Try to organise some time together as a family a few times a week – perhaps three meals a week you could sit down to eat as a family. This will give you all a chance to connect and talk about the important issues, as well as the more fun topics. Ask your children to help you with the chores or to run errands. They may protest but they will feel included in your life rather than being an outsider.
With older children, it is normal for them to test the limits of boundaries to see what they can get away with. You may need to adapt boundaries as children grow into teens – it can even help to involve your child in the negotiation of new boundaries. Too many restrictions will be hard to keep on top of, so it is a good idea to work out which boundaries are really important to you, such as the ones for your children’s safety, and which boundaries are not worth fighting about. With fewer restrictions, your children will appreciate that the boundaries you do set are serious.
It is important for a family to be there for each other through the hard times, as well as the good times. If there is a family tragedy, or a family member has a problem, pulling together can really help. Your children will need your help at this time, and it is important to be open and communicate with them. They will need reassurance and explanation, and will react differently depending on their ages.
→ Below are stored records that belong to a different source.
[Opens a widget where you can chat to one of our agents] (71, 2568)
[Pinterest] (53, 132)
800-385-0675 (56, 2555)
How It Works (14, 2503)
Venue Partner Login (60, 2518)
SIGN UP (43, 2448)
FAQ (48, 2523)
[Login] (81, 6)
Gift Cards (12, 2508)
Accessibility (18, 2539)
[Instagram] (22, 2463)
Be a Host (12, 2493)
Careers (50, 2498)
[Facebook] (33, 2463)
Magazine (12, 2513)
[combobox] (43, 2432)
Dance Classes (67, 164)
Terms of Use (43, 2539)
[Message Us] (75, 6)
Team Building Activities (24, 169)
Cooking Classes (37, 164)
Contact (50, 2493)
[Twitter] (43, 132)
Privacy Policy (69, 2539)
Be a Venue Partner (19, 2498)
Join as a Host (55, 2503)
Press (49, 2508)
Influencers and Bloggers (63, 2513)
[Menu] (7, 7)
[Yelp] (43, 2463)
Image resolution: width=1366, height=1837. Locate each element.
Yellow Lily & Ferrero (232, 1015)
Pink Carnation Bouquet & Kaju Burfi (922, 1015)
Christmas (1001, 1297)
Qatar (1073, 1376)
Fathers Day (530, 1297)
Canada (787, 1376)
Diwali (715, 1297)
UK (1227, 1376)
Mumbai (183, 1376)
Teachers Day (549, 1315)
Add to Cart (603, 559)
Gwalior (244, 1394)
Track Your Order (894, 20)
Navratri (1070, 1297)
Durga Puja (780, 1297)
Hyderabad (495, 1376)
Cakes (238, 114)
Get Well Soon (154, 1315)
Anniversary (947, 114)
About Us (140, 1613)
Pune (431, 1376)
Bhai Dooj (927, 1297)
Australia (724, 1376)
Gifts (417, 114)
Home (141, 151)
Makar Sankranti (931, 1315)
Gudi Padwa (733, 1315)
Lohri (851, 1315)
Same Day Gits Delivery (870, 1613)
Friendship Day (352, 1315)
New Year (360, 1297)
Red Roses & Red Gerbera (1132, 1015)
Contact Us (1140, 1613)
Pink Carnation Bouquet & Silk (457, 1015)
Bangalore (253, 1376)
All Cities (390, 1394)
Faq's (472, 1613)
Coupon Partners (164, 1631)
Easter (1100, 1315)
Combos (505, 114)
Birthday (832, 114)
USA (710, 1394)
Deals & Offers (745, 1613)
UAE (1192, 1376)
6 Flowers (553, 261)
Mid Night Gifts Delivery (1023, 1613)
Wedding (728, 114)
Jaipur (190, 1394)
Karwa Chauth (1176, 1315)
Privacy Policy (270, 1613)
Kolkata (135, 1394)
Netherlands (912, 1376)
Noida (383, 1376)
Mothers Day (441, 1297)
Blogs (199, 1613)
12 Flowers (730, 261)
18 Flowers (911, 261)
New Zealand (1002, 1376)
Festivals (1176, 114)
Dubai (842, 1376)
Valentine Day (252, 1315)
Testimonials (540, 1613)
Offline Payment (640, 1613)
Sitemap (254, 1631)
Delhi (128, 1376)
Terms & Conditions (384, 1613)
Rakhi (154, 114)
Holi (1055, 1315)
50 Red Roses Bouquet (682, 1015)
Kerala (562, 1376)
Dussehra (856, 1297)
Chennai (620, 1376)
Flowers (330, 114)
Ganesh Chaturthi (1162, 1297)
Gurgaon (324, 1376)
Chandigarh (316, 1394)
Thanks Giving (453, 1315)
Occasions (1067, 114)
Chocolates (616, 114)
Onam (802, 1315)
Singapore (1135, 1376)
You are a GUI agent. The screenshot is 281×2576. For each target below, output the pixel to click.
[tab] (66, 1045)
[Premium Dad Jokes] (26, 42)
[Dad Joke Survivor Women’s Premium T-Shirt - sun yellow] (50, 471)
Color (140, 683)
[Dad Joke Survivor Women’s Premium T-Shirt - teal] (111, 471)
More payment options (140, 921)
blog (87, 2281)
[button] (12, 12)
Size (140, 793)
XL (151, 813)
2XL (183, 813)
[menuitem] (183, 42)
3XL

It can also help to talk to someone impartial.
More than anything, children just want to spend time with their parents. It can be lots of fun to make time for an impromptu game or an unscheduled trip to the park, as well as being something that you and your children will remember fondly. It’s good to have a routine, but it’s not the end of the world if it’s interrupted from time to time for spontaneous fun and games. For busy families, it can be useful to schedule in a few hours every now and then for a lazy afternoon together.
Spend quality time with your partner
It can be difficult to find time for you and your partner once you have children, but it is important to make time for each other. After all, children learn about relationships from their parents. Make sure you communicate with them frequently about all the day to day matters, as well as just things you enjoy talking about. Try to organise time that you can spend with each other, whether it’s going out for a meal, or just relaxing in front of the TV together.
From us, the Biyeta team, we can only suggest you or advise you, but the main role playing depends on both of you. Try understand your family members, be friendly with your spouse and bring sharing in between you and your spouse. These will make your family happier than happy.